Not at all. I have identified a functional requirement and
provided a first guess solution. The propose solution is
mutable, the requirement is not so mutable.

> Build a state machine of the transactions. At each state
> transition, assume that the
> machine will fail *while executing that arc* of the graph.
> Then show how you can analyze
> the resulting intermediate state to determine the correct
> recovery procedure. If you do
> this, concepts like "FTP" beome demonstrably
> inappropriate, because FTP adds dozens of cut
> points to the state transition diagram, making the
> recovery that much more complex.
> *****

More like this:
(1) I wait until the client gets their final result data.
(2) Then deduct the dime from their account balance as a
single atomic transaction.
(3) Then I send a copy of this transaction to offsite
backup.

>>
>>It seems that you investigate all of the little nuances of
>>every detail before even considering feasibly. That is not
>>very efficient is it?
> ****
> But it DOES produce systems that actually WORK and RECOVER
> from failures.
§ §
List the numbered steps given in the discussion above on transaction recovery.

- **RECORDED DATA**:
§ §
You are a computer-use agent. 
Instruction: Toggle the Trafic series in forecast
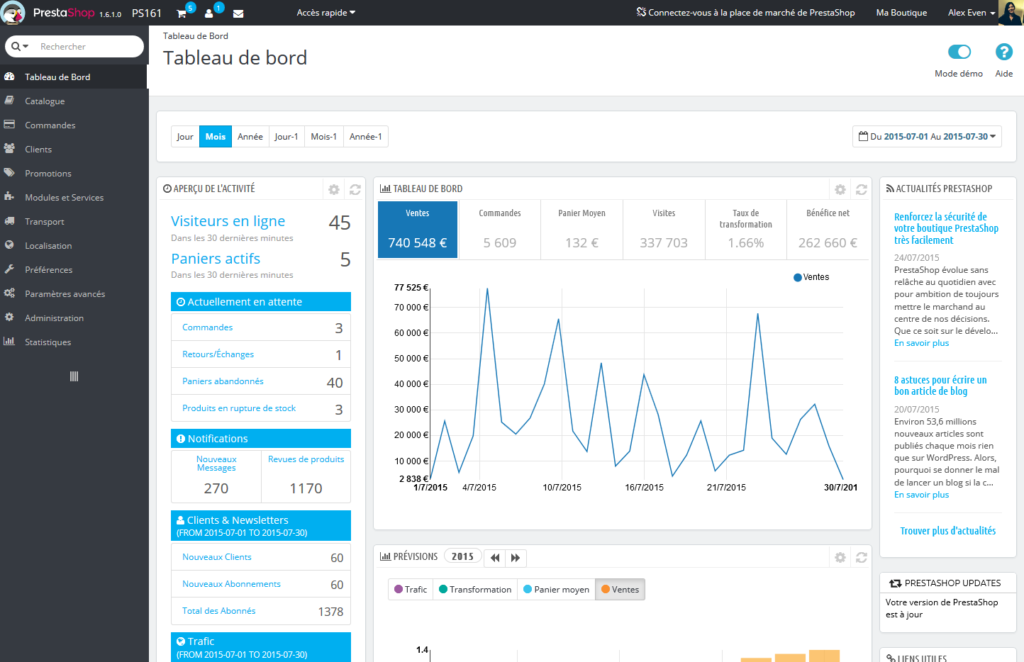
§ §
- **REPLY TO THE EXERCISE**:
1. Wait until the client gets their final result data.
2. Deduct the dime from their account balance as a single atomic transaction.
3. Send a copy of this transaction to offsite backup.